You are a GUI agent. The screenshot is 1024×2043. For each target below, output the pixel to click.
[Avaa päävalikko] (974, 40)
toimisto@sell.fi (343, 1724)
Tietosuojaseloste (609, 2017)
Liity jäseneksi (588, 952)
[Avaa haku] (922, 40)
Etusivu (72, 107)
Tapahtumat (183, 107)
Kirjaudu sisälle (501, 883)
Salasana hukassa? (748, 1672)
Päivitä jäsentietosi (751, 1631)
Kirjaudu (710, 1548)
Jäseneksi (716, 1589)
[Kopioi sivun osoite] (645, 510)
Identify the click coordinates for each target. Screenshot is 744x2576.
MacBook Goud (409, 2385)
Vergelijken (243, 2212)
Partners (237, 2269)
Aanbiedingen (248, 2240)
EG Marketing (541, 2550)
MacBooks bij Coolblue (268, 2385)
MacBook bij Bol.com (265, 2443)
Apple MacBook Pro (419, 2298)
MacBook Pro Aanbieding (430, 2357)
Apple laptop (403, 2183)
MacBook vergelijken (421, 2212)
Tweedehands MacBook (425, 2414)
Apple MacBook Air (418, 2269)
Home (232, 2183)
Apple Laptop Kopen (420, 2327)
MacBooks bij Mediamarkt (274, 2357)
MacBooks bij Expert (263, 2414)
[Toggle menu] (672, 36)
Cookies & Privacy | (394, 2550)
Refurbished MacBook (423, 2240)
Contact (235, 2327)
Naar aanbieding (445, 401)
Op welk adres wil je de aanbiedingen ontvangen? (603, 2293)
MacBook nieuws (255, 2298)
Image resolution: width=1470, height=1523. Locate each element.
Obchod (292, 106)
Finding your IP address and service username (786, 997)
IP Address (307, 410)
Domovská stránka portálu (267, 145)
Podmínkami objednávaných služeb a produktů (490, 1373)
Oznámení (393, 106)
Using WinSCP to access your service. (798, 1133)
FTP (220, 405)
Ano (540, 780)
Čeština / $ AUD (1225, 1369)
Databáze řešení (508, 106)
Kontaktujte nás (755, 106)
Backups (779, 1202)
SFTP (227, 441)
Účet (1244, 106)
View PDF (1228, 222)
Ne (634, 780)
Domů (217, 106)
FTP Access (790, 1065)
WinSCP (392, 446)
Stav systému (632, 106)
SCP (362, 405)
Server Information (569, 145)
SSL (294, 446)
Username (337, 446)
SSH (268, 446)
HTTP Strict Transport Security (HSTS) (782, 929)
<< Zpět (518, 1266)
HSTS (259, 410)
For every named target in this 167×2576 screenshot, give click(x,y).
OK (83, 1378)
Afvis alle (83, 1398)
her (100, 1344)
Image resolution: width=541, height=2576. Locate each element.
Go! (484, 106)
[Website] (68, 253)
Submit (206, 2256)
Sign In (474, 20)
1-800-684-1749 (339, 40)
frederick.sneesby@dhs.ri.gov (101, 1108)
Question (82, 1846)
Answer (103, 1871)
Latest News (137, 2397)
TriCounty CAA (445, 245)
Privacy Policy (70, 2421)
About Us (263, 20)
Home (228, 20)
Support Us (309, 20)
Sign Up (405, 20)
________________________
* _EXERCISE PROMPT_: Would you restate all of the material, word for word?

* _ANSWER BOX_:
You are a GUI agent. The screenshot is 1024×2043. For each target below, output the pixel to click.
[Avaa päävalikko] (974, 40)
toimisto@sell.fi (343, 1724)
Tietosuojaseloste (609, 2017)
Liity jäseneksi (588, 952)
[Avaa haku] (922, 40)
Etusivu (72, 107)
Tapahtumat (183, 107)
Kirjaudu sisälle (501, 883)
Salasana hukassa? (748, 1672)
Päivitä jäsentietosi (751, 1631)
Kirjaudu (710, 1548)
Jäseneksi (716, 1589)
[Kopioi sivun osoite] (645, 510)
Identify the click coordinates for each target. Screenshot is 744x2576.
MacBook Goud (409, 2385)
Vergelijken (243, 2212)
Partners (237, 2269)
Aanbiedingen (248, 2240)
EG Marketing (541, 2550)
MacBooks bij Coolblue (268, 2385)
MacBook bij Bol.com (265, 2443)
Apple MacBook Pro (419, 2298)
MacBook Pro Aanbieding (430, 2357)
Apple laptop (403, 2183)
MacBook vergelijken (421, 2212)
Tweedehands MacBook (425, 2414)
Apple MacBook Air (418, 2269)
Home (232, 2183)
Apple Laptop Kopen (420, 2327)
MacBooks bij Mediamarkt (274, 2357)
MacBooks bij Expert (263, 2414)
[Toggle menu] (672, 36)
Cookies & Privacy | (394, 2550)
Refurbished MacBook (423, 2240)
Contact (235, 2327)
Naar aanbieding (445, 401)
Op welk adres wil je de aanbiedingen ontvangen? (603, 2293)
MacBook nieuws (255, 2298)
Image resolution: width=1470, height=1523. Locate each element.
Obchod (292, 106)
Finding your IP address and service username (786, 997)
IP Address (307, 410)
Domovská stránka portálu (267, 145)
Podmínkami objednávaných služeb a produktů (490, 1373)
Oznámení (393, 106)
Using WinSCP to access your service. (798, 1133)
FTP (220, 405)
Ano (540, 780)
Čeština / $ AUD (1225, 1369)
Databáze řešení (508, 106)
Kontaktujte nás (755, 106)
Backups (779, 1202)
SFTP (227, 441)
Účet (1244, 106)
View PDF (1228, 222)
Ne (634, 780)
Domů (217, 106)
FTP Access (790, 1065)
WinSCP (392, 446)
Stav systému (632, 106)
SCP (362, 405)
Server Information (569, 145)
SSL (294, 446)
Username (337, 446)
SSH (268, 446)
HTTP Strict Transport Security (HSTS) (782, 929)
<< Zpět (518, 1266)
HSTS (259, 410)
For every named target in this 167×2576 screenshot, give click(x,y).
OK (83, 1378)
Afvis alle (83, 1398)
her (100, 1344)
Image resolution: width=541, height=2576. Locate each element.
Go! (484, 106)
[Website] (68, 253)
Submit (206, 2256)
Sign In (474, 20)
1-800-684-1749 (339, 40)
frederick.sneesby@dhs.ri.gov (101, 1108)
Question (82, 1846)
Answer (103, 1871)
Latest News (137, 2397)
TriCounty CAA (445, 245)
Privacy Policy (70, 2421)
About Us (263, 20)
Home (228, 20)
Support Us (309, 20)
Sign Up (405, 20)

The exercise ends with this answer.